While the Ministry of Agriculture, Animal Industry and Fisheries has studied that between 5000 and 7000 heads of cattle have died due to lack of water in the Karamoja and Turkana regions pastoralists regions of East Africa combined.

Since October 2016, livestock in Isingiro and Kiruhura districts are dying due to starvation following prolonged drought in the area. The two neighbouring districts have traditionally been hit by drought, but Dr Bruhan Kasozi, the Isingiro veterinary officer, says the scarcity of water and pasture he has witnessed was the worst in the 17 years he has worked in the area.

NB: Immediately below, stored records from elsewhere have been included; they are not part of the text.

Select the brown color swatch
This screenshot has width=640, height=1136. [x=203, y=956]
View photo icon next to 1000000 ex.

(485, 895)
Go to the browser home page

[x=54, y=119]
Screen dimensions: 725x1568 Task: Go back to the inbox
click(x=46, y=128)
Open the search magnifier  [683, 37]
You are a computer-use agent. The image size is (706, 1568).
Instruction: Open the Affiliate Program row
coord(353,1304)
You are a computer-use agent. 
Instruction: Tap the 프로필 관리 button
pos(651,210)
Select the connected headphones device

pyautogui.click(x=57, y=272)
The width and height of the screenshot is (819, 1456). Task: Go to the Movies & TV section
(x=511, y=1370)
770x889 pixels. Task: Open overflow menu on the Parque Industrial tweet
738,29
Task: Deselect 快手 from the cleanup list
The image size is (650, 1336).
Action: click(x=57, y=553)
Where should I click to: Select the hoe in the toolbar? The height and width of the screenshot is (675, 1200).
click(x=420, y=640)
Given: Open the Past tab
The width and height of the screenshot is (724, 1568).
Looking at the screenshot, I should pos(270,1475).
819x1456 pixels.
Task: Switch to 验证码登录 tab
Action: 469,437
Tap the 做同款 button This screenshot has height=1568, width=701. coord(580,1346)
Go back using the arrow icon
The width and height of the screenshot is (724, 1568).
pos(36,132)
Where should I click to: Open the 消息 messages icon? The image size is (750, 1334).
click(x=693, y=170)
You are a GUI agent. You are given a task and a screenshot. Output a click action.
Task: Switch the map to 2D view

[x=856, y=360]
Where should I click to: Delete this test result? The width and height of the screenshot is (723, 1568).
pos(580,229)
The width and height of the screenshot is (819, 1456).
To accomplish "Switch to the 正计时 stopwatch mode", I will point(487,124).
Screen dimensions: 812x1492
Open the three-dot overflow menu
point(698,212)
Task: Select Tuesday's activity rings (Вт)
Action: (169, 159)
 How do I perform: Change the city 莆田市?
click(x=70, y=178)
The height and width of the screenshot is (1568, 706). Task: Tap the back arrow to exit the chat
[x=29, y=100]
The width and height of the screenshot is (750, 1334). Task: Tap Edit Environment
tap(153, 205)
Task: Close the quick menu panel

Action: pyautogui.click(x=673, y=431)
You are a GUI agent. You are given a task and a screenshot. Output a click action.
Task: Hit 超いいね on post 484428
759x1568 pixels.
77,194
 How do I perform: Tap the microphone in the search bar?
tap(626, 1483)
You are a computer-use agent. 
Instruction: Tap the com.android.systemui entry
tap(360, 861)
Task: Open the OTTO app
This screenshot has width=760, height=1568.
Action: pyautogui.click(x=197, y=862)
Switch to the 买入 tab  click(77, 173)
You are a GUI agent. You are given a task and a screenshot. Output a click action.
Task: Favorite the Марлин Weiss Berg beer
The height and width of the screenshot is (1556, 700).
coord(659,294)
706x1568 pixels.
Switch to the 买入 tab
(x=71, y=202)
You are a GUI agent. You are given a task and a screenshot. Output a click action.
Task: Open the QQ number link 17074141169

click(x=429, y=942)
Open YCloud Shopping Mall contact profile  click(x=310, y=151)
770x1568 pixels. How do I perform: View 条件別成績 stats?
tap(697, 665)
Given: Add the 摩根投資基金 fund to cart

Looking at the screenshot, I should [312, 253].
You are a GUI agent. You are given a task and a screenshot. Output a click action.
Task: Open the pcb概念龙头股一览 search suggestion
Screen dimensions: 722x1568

The effect of a warming planet will deeply penetrate sub-Saharan Africa because this region is over dependent on agriculture. Agriculture is the backbone, declares Uganda’s government. But it’s also not shy to say this sector dependent on weather and we know weather on climate.

This agriculture-weather-climate bond “cannot be broken easily,” cries Hon. Lawrence Songa, the head of climate change department at the Uganda’s ministry of Water and Environment.

“It can only be broken through two efforts,” he says in a slightly altered statement. “One: by ensuring that the global temperature increase is kept at bay, and two: by mechanizing agriculture to stop over dependence on the weather.

Truly if agriculture and weather is joined at the hip, then Uganda’s development prospect heavily leans on the mercy of climate. Any slight increase of global temperatures doesn’t only disorganise the biosphere but ruins 85% of the population who directly derive their livelihood in crop and or animal rearing.

The Uganda’s worshiped development agenda termed “Vision 2040” clarifies the chief development goal as “a Transformed Ugandan Society from a Peasant to a commercialised farming.” Yet the current picture paints a climate-change-stricken sector. Agriculture is on the decline due.

According to Paris Agreement, “keeping global average temperatures to 2.0-degree Celsius will minimize some of the worst impacts of climate change: drought, heat waves, heavy rain and flooding, and sea level rise. Limiting the global surface temperature increase to 1.5°C would lessen these impacts even further.”

Uganda is Africa’s leading exporter and second biggest producer of coffee after Ethiopia due to its alluvial fertile soils and cool “good” climate for coffee production. But the changes in average daily temperatures are hindering these treasures. In 2016, 4.8 million bags were produced which was noticed as an increase due to mere increase of acreage of coffee plantations. 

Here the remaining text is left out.